Pascal de Lima est un économiste de l'innovation, knowledge manager et Professeur à Aivancity proche des milieux de cabinets de conseil en management. Essayiste et conférencier français  spécialiste de prospective économique, son travail, fondé sur une veille et une réflexion prospective, porte notamment sur l'exploration des innovations, sur leurs impacts en termes sociétaux, environnementaux et socio-économiques. Après 14 années dans les milieux du conseil en management et systèmes d’information (Knowledge manager auprès de Ernst & Young, Cap Gemini, Chef Economiste-KM auprès d'Altran 16 000 salariés - dont un an auprès d'Arthur D. Little...), il fonde Economic Cell en 2013, laboratoire d’observation des innovations et des marchés. En 2017, il devient en parallèle Chef Economiste d'Harwell Management et en 2020, Professeur en économie de l'innovation à Aivancity.

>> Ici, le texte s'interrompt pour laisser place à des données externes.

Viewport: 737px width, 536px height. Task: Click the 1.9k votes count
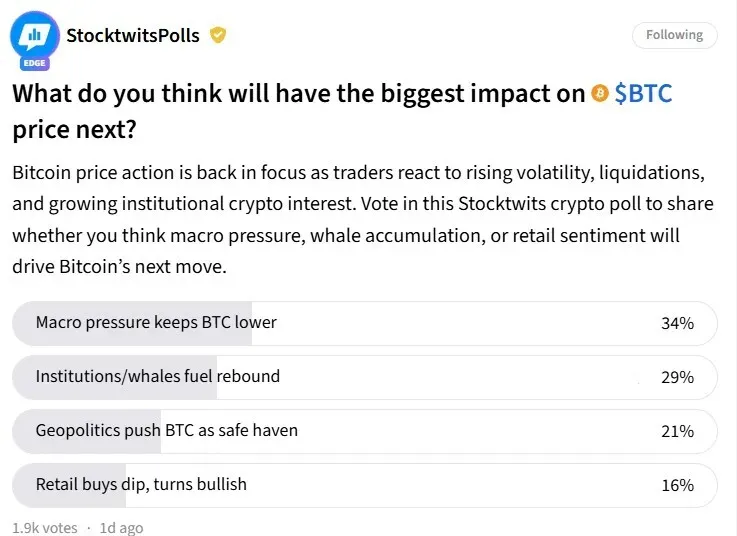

Diplômé en Sciences-économiques de l’Institut d’Etudes Politiques de Paris (PhD), de Panthéon-Sorbonne Paris 1 (DEA d'économie industriel et de l'innovation) et de Grandes Ecoles de Commerce (Mastère spécialisé en ingénierie financière et métiers de la finance), il anime des conférences sur les métiers de demain dans les Universités et Grandes ecoles.

De sensibilité social-démocrate (liberté, égalité des chances first et non absolue, rééquilibrage par l'Etat in fine) c'est un adepte de la philosophie "penser par soi-même" qu'il tente d'appliquer à l'économie.